Before I forget, this month marks my fifth blogiversary. The stats page tells me this is my 7,299th post. Whew.

I was reading through some of the posts for that first month and came across my take on the Supreme Court confirmation hearings of John Roberts:

Here's what I would urge a senator to ask Judge Roberts at his confirmation hearings: "A challenged law comes before the court. You determine what the legislative intent was and what the probable effect of the law would be. In determining the constitutionality of that law, what proportionate weight would you give a) amendments to the Constitution, b) the language of the Constitution itself, c) the intent of the drafters of the Constitution, d) the Supreme Court's own precedents, e) the state of the common law as it has evolved to this point and, f) your own sense of what is needed for American society at this point in history?"

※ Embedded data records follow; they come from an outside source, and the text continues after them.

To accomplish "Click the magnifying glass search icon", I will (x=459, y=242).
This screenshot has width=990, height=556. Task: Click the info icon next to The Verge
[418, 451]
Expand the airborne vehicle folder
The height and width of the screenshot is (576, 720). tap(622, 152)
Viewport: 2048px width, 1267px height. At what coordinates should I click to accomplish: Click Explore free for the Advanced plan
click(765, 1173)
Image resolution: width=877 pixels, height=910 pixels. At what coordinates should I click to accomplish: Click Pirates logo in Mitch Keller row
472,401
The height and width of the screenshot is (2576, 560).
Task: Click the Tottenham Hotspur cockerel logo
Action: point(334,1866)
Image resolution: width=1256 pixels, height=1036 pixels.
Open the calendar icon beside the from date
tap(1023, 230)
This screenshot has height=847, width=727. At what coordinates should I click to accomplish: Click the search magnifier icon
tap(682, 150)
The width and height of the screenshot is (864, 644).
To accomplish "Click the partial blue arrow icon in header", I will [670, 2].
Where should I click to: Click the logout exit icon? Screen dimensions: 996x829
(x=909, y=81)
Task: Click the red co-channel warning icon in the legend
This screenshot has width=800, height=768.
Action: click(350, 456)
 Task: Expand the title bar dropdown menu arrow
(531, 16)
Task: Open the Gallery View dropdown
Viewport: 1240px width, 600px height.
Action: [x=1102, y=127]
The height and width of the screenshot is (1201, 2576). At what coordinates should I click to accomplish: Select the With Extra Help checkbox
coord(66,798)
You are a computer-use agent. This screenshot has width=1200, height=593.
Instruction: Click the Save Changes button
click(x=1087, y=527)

Of course, nobody ever listens to us, so nobody asked that of Roberts. Or Alito. Or Sotomayor. Or Kagan. Maybe one of these days, somebody will ask it of a nominee and we'd be in the strange position of actually knowing something useful about a Supreme Court justice before he or she took office for life. And maybe they'll start giving Pulitzers for blogging.

Comments

Bob G.
Wed, 07/21/2010 - 12:22pm

Leo:
Keep the faith...STRANGER things have happened.
(and if we look close enough, are STILL happening daily in D.C.)
Who knew?

Congrats of the blogiversary.

;)

littlejohn
Wed, 07/21/2010 - 2:26pm

It would have been a fair enough question, but the court confirmation process has become such a farce that you know he wouldn't have answered your question. Neither would a liberal nominee.
The last guy to give honest answers was Bork, and every nominee since has learned to give non-answers.
One difference though: A significant number of Democrats have voted for Reagan's and Bush I and II's nominees. Republicans won't vote for anyone nominated by Obama, no matter how qualified. They remind me of 12-year-olds.

tim zank
Thu, 07/22/2010 - 7:27am

LittleJohn notes "Republicans won

gadfly
Thu, 07/22/2010 - 7:35pm

I would like to compliment LJ on his "splendid memory". It was the asinine behavior of Teddy the Swimmer and VP Bite me, not Robert Bork's honest answers, that began the continuing fight about over SCOTUS nominations. Teddy, et al, also gave us the inappropriate filibuster maneuver applied incorrectly, since all the Senate has the power to do is advise and consent to the nominations.

Two years ago , when Bush was presenting nominations, the Dems were doing their damn best to sidetrack the nominations.